• President Trump posted U.S. troops around the world ready for pending action in foreign places Sunday. After my Comedy Store show tonight, I'm going on a USO Tour. I'll be entertaining U.S. soldiers in Little Tokyo, Chinatown, Dodger Stadium, Little Saigon, and Little Iran, that is, Beverly Hills.
• Vietnam announced it is bypassing its own laws to fast track a $1.5 billion Trump golf resort outside Hanoi with groundbreaking set to begin after just 3 months of planning. The rumor now is that President Trump is planning to build a golf course in Iran. He's already got the first three holes.
• The Times of India reported that Pakistan issued a statement Friday thanking President Trump for interceding and halting Pakistan's war with India and they nominated Trump for the Nobel Peace Prize. The next day Trump bombed Iran. It's how any American would react to an insult like that.
• President Trump went on national TV Saturday night to announce the successful bombing raid on Iran. The first reaction to the president's action came as no surprise to anyone. Last night a U.S. District Judge in Seattle ordered President Trump to rebuild the Iranian nuclear plant he just destroyed.
• The U.S. military executed flawless bombing raids on Iran's nuclear enrichment laboratories Saturday that came as an unwelcome surprise in Teheran. The sudden attack interrupted everyone's Saturday fun at the Bingo Parlor. When the caller shouted out B-2 everyone went running for their lives.
• President Trump ordered a B-2 strike on Iran's nuclear labs Saturday after a Security Council meeting. Trump sent out seven B-2 bombers in a precisely coordinated display of strength. Six B-2s were headed to attack Iran and one to buzz the ABC Studio in New York where they tape The View.
• Iran's Supreme Leader Ayatollah Khamenei has gone into hiding following the targeted Israeli drone strike assassinations of all his top leaders. The Ayatollah is reportedly looking for a successor if he's assassinated. Linked In just crashed in Iran as requests to delete profiles overwhelmed the system.
• Galveston celebrated Juneteenth Friday, marking the date in 1865 that news of emancipation of slaves reached Texas.

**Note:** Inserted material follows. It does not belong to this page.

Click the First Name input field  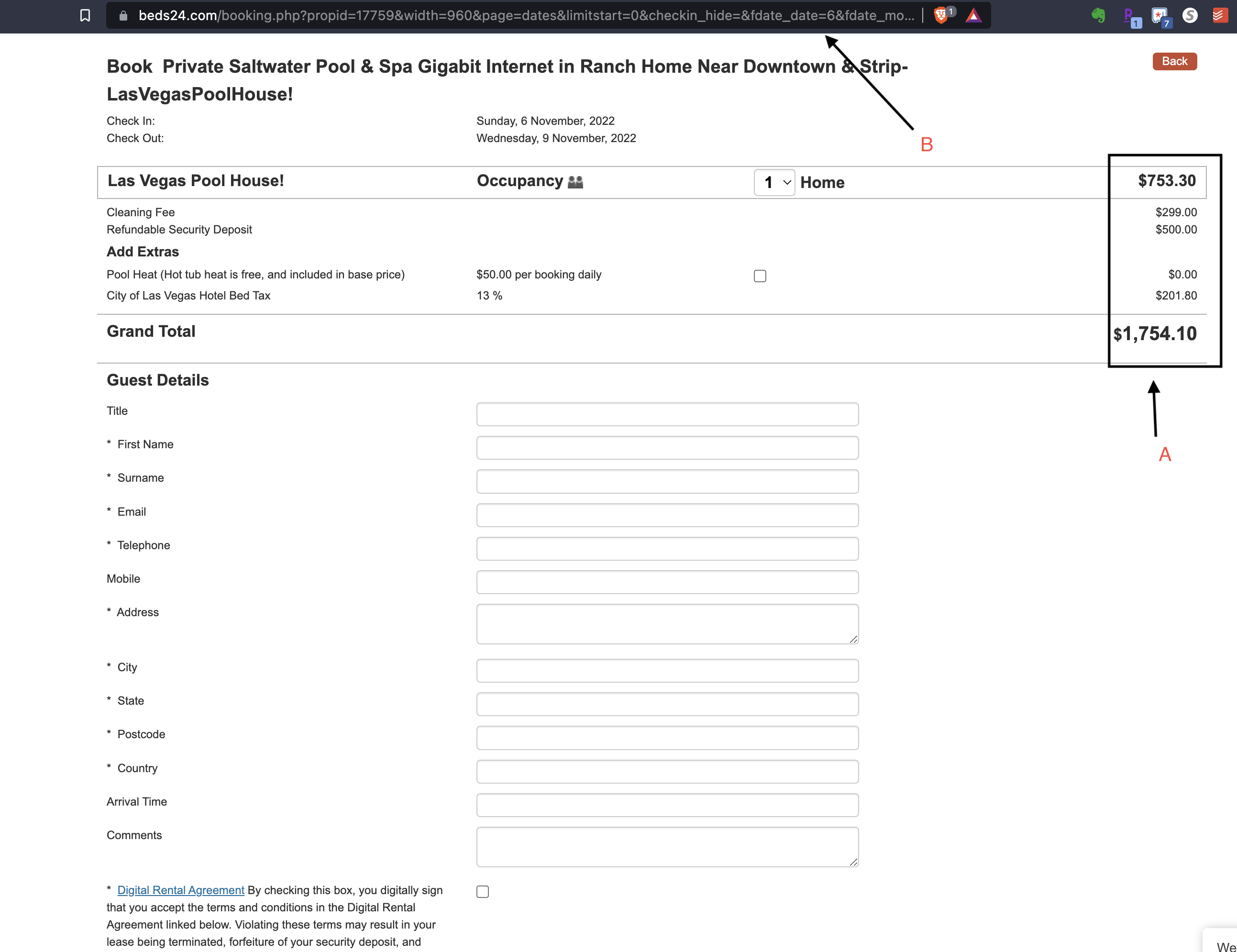point(667,447)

The Trump White House ignored it. A recent poll that asked Americans to rank the importance of U.S. holidays rated Juneteenth and Kwanzaa eighty points behind Toyatathon.
• Universal Studios released special theater showings of the classic blockbuster hit Jaws last week on the occasion of the movie's 50th anniversary of its 1975 release. It's hard to believe that Jaws turned 50 on Thursday. Within the week, the shark started getting emails about dental plans from AARP.
• PBS reports patients are getting hit with high hospital costs for routine medical exams. To save money, pee under a tree and wait. If ants gather, you've got diabetes, if the grass dries, it's high salts, if it smells like barbecue, your cholesterol is high, if you forget to pull up your pants, you have Alzheimer's.
• NBC News reported immigration raids across Southern California Saturday including migrant round-ups at Home Depot, Lowes and Dodger Stadium. The Los Angeles Dodgers just donated $1 million to help out illegal migrants impacted by ICE raids. They don't call them the Dodgers for nothing.